The Eurosentiment Format for Lexica

The EUROSENTIMENT sentiment lexicons are represented in RDF using the lemon format extended with some properties from the Marl vocabulary for representing the sentiment information such as polarity and polarity value. Deliverable D4.3 (p54-56) describes in details the model.

The following figure shows an example of RDF domain-specific lexicon.

../_images/lexicon-example.jpg

In this figure we see snippets from two lexicons: a lexicon for the hotel domain in english (i.e. le:hotel ) and a lexicon for the hotel domain in german (i.e. ld:hotel). The sentiment lexicons are composed of lexical entries: in our example lee:location and lee:pretty-good for the English lexicon and led:Lage for the german lexicon. Some of the lexical entries are domain aspects like location and Lage and some are sentiment words like pretty good.

Each lexical entry is defined by a lemon canonicalForm, several lemon otherForm properties representing the morphological variations, several senses and part of speech information. The connection of the EUROSENITMENT lexicons to other linguistic linked data datasets (i.e. DBpedia and Wordnet) happen at the sense level. For instance in our case, the sens of the lee:location lexical entry is linked to the http://dbpedia.org/page/Location entity and to the Wordnet synset: http://wordnet-rdf.princeton.edu/wn31/100027365-n.

In the case of sentiment lexical entries we use two more properties (i.e. marl:PolarityValue and marl:hasPolarity) to represent the sentiment inforation. In our example, lee:pretty-good has a positive polarity of 0.75 where the most positive value is 1 and the most negative value is -1.

The domain-specific aspect of the EUROSENTIMENT lexicons is given by the lemon property context which connectsa sentiment word to a domain aspect. In the example, the lmn:context property signifies that the sentiment word pretty good has a positive value of 0.75 in the context of the location domain aspect.

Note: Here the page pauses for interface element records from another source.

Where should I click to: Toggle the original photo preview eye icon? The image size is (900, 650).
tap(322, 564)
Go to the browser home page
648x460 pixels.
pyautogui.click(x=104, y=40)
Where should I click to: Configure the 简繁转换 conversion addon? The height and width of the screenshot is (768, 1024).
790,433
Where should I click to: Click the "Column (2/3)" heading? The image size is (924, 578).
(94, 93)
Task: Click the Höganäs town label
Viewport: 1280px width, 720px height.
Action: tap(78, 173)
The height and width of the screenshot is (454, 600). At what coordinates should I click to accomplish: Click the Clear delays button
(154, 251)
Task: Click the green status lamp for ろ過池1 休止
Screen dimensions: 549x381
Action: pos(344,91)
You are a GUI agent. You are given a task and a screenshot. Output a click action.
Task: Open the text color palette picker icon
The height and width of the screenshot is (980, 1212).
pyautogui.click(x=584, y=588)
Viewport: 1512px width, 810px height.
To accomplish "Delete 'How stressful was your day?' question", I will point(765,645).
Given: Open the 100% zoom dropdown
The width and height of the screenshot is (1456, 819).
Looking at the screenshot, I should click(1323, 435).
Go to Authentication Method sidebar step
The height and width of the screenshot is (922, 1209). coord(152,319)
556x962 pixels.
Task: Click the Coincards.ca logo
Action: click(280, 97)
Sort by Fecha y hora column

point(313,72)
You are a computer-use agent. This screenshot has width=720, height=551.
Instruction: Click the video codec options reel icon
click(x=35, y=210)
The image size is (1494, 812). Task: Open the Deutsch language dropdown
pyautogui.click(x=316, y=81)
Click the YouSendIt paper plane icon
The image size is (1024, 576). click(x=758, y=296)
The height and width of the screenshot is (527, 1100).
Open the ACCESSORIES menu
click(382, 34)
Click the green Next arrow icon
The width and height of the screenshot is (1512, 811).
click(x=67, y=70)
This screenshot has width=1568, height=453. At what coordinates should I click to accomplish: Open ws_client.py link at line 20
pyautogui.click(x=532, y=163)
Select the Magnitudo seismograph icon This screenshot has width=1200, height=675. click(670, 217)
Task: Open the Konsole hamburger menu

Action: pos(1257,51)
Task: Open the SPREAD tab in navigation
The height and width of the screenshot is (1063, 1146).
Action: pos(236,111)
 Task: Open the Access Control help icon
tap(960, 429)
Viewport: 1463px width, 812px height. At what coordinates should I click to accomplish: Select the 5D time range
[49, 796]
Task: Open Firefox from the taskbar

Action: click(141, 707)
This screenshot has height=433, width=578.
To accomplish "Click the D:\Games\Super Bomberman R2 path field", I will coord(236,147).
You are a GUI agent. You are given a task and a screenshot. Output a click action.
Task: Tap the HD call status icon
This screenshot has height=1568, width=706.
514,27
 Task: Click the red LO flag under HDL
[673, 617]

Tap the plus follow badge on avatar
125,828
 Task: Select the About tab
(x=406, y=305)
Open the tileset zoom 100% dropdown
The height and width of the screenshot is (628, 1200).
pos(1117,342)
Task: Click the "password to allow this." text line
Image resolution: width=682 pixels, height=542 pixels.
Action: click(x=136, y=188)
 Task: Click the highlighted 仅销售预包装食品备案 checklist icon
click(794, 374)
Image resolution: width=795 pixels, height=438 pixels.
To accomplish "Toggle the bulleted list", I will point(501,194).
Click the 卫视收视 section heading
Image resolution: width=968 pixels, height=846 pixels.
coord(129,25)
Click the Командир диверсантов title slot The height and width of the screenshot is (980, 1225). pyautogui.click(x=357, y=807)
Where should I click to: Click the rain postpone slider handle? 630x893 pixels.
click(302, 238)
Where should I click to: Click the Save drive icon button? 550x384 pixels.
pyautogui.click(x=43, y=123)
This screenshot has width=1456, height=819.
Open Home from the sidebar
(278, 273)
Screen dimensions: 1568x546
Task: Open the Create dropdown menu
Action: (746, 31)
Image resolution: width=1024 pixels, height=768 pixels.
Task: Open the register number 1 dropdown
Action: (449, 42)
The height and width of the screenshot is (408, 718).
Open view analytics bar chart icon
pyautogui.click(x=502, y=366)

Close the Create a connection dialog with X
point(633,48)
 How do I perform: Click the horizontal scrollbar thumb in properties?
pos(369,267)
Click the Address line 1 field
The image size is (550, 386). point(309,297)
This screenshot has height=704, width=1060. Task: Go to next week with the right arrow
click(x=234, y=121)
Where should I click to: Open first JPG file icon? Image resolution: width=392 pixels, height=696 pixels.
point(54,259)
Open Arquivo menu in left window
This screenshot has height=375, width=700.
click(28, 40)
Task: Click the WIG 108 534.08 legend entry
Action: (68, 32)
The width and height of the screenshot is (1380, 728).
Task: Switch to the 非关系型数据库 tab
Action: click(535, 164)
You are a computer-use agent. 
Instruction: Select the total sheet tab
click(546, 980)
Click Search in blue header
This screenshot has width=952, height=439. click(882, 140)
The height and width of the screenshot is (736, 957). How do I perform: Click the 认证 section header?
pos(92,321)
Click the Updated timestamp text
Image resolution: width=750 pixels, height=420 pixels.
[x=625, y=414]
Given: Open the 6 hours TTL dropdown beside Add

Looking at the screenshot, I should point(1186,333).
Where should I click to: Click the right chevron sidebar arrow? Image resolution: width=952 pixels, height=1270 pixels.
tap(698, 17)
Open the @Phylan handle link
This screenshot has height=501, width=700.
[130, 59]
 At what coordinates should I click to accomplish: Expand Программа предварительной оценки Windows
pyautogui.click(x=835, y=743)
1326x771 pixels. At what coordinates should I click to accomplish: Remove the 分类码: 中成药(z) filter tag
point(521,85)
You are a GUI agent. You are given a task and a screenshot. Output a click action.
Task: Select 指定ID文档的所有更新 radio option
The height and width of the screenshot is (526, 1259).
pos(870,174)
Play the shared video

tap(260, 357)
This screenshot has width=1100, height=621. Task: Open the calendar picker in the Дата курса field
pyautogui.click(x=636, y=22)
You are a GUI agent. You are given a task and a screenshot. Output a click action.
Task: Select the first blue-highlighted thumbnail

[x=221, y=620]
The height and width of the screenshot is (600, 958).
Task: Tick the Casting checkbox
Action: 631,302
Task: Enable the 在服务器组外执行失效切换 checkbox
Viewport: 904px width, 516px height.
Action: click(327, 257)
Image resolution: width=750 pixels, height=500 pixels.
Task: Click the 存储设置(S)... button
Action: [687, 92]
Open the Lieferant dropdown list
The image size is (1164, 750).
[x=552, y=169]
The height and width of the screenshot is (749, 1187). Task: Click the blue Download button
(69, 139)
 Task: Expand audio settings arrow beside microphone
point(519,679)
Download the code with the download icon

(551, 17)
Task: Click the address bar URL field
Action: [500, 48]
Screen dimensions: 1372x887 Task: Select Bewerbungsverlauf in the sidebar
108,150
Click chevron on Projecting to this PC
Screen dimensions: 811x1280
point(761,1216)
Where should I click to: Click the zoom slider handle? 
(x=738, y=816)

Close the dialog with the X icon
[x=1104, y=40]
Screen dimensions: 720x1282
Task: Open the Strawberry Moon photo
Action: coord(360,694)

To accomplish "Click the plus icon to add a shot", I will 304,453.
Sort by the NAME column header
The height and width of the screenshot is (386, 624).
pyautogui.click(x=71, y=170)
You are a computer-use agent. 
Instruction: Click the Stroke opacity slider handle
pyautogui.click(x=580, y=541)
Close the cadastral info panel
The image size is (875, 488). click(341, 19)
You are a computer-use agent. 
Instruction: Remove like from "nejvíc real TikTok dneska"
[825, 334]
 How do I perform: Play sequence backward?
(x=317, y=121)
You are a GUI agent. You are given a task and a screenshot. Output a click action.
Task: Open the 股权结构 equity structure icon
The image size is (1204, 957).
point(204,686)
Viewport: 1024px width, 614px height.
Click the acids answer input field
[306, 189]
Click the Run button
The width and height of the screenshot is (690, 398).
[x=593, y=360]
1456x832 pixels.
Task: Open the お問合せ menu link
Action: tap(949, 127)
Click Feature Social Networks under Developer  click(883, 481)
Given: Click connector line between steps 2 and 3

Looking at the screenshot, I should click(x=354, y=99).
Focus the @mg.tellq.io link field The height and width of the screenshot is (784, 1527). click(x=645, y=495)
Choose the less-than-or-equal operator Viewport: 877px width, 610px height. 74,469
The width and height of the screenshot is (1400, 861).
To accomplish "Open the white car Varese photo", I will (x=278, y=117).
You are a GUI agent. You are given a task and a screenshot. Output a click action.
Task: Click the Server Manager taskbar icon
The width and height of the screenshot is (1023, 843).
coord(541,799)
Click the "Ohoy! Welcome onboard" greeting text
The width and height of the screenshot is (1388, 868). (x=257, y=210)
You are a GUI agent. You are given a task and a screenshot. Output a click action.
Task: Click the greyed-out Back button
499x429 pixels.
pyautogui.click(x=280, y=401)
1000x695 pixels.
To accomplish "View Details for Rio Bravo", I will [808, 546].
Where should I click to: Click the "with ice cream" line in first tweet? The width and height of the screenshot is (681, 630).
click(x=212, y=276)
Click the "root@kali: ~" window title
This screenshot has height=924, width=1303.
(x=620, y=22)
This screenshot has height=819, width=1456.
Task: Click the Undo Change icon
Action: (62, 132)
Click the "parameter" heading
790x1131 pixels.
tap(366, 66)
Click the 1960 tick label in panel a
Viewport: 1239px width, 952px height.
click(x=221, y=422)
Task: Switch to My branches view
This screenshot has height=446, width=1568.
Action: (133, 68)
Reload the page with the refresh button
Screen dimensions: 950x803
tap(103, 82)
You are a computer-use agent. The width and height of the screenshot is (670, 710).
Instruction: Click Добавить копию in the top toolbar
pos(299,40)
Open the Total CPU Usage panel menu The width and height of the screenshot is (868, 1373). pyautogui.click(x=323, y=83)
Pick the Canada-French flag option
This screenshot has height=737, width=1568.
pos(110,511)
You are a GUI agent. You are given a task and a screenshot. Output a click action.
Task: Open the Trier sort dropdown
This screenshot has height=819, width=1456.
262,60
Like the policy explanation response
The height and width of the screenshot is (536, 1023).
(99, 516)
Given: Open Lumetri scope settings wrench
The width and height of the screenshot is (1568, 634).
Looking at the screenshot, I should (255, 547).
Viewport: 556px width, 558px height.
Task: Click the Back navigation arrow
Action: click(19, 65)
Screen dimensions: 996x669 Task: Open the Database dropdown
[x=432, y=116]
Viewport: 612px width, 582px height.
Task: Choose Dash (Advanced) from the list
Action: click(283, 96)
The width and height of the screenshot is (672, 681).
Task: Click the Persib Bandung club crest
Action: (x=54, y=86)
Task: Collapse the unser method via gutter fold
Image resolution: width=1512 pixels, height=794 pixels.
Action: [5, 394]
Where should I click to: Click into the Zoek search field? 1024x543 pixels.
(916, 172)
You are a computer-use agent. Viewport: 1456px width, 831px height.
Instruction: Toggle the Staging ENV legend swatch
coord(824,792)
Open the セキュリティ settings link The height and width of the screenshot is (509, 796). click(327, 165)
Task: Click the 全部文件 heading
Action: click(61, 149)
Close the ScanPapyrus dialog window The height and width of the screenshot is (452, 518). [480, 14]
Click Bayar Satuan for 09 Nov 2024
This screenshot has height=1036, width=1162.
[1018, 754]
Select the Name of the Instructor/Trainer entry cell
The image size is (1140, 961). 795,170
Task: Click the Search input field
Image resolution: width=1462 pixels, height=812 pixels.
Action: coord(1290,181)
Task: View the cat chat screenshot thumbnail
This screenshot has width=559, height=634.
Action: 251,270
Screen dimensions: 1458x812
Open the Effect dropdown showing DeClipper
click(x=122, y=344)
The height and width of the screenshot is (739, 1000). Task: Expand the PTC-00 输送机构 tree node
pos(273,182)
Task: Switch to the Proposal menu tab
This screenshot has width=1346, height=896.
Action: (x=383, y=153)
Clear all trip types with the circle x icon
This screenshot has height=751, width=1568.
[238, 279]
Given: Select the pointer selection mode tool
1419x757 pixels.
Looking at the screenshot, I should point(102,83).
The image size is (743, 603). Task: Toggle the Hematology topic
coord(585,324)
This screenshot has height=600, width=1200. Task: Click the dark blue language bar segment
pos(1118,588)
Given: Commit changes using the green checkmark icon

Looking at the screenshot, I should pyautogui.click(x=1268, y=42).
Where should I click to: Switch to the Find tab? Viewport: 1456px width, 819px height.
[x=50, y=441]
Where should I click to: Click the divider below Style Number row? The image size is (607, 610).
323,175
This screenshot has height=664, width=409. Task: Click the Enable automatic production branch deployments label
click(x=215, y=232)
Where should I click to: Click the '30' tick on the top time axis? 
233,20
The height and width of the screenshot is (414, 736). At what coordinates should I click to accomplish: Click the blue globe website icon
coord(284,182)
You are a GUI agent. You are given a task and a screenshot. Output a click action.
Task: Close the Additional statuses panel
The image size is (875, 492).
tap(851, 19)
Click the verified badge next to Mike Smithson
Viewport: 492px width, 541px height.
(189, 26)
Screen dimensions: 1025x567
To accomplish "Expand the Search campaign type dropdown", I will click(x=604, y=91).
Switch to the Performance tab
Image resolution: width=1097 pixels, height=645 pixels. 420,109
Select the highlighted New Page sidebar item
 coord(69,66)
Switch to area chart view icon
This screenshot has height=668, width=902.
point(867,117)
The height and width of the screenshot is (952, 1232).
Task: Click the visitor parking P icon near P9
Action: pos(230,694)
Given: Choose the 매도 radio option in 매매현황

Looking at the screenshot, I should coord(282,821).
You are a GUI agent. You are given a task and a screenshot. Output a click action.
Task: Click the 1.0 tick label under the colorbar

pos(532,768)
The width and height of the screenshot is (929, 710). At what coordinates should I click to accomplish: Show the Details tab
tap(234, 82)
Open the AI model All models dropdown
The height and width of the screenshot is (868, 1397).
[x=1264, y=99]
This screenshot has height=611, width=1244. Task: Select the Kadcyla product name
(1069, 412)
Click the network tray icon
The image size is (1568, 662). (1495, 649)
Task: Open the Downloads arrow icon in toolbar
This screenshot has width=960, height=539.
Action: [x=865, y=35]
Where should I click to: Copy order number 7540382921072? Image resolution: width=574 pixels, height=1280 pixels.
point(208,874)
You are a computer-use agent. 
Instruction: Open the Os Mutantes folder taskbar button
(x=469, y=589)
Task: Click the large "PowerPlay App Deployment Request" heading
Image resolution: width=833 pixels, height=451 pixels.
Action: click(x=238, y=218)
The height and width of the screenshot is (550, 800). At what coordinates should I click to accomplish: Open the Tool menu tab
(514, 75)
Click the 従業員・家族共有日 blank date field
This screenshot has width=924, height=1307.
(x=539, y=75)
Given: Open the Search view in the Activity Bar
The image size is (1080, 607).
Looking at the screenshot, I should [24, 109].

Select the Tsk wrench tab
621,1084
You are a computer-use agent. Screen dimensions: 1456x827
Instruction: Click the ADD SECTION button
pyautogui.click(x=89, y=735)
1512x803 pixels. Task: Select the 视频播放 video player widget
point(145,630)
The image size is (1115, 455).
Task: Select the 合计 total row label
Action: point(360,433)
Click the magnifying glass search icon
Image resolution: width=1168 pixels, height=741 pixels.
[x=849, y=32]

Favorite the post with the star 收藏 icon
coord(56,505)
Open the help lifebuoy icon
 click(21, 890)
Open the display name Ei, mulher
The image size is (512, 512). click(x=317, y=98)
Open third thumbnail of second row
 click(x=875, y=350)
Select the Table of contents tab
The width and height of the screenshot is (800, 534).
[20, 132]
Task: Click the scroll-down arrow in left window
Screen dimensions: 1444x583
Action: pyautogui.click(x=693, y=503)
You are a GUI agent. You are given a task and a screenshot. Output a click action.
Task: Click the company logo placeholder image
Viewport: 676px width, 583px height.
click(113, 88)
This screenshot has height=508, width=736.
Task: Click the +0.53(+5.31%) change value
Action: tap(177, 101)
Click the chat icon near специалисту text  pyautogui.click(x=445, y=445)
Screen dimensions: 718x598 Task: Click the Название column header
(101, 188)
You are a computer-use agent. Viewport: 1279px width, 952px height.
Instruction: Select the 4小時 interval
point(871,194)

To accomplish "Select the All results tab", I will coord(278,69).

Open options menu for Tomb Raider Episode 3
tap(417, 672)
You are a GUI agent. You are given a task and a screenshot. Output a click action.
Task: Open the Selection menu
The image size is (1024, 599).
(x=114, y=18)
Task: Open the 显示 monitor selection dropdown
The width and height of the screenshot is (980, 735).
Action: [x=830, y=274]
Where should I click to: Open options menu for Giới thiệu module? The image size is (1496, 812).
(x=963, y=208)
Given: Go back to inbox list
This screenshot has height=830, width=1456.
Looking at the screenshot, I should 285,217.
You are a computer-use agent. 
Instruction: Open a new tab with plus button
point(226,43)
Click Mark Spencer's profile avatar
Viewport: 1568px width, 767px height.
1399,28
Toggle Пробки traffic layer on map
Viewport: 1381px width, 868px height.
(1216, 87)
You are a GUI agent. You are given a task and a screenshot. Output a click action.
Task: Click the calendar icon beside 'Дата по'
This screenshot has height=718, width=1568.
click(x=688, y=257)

We recall from D4.3 that we generate domain-specific lexicons in other languages based on the initial english lexicon. For example, in our case, the german lexicon for hotel was automatically generated form the english lexicon for hotel. This relation between the two lexicons is represneted via the isocat:translationOf relation between the senses of the translated lexical entries.